Stanford engineer aims to connect the world with ant-sized radios - sterlingwes
http://news.stanford.edu/news/2014/september/ant-radio-arbabian-090914.html?utm_content=bufferaae5e&utm_medium=social&utm_source=twitter.com&utm_campaign=buffer
======
bravo22
It is a very cool development but I see couple of issues with it:

1 - It works at about 60GHz.
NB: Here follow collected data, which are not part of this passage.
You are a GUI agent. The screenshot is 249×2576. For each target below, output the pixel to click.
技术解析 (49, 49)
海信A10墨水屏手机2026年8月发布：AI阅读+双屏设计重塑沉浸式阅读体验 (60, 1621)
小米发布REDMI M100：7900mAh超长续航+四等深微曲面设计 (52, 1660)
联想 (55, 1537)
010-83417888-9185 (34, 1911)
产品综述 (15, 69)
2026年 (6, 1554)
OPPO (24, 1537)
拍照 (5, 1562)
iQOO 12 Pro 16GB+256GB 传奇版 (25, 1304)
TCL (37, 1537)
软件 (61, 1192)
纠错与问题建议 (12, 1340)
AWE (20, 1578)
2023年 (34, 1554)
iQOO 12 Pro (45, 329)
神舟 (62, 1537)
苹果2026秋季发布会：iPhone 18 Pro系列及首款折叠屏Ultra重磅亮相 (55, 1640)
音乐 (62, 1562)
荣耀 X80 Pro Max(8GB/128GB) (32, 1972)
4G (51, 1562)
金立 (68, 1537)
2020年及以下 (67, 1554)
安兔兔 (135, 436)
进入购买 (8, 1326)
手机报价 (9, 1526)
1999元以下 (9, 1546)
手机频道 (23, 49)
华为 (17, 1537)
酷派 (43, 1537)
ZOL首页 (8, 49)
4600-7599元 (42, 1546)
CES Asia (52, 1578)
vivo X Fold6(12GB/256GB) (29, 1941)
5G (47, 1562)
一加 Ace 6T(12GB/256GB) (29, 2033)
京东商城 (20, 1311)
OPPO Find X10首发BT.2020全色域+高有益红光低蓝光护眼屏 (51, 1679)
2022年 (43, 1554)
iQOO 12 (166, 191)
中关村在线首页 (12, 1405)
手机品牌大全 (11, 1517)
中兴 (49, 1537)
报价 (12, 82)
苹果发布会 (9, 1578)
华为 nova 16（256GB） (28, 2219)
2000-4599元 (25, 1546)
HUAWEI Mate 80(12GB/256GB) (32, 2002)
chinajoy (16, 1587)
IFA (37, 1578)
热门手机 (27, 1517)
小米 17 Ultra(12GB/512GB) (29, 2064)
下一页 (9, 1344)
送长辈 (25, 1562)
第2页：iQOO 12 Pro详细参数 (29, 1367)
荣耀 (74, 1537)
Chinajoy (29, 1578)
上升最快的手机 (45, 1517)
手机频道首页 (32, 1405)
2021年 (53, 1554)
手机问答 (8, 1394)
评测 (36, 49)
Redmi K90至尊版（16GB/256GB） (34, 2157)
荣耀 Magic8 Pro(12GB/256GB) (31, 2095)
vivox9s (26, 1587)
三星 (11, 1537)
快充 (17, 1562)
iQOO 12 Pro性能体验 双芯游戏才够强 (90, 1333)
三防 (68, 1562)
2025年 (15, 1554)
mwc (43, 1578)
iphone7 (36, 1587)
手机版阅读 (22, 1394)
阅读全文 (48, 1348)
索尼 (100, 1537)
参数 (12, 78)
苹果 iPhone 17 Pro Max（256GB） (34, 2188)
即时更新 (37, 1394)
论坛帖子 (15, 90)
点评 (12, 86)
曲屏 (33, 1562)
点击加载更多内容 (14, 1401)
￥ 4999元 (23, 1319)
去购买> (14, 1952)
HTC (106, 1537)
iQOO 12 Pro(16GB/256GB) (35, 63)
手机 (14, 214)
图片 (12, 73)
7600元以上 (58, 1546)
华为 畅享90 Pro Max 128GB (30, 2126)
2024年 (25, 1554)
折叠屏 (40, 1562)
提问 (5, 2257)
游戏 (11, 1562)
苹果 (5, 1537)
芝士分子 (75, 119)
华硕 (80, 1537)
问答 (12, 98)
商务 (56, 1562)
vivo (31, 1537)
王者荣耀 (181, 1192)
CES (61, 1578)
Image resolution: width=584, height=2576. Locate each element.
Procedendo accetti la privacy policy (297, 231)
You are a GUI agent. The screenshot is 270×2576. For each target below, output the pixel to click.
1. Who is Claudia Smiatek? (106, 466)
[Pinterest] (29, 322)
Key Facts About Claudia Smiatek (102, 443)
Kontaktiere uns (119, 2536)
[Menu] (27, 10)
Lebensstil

You are not getting a lot of distance or even
going through a wall at that frequency and (likely) very low power levels

2 - The devices still need a central "base station". Presumably they
rebroadcast to neighbouring nodes; but at lower power levels since they reuse
some of the received power for themselves. I doubt you'd get more than 2 - 3
hops out before you don't have much power to begin with.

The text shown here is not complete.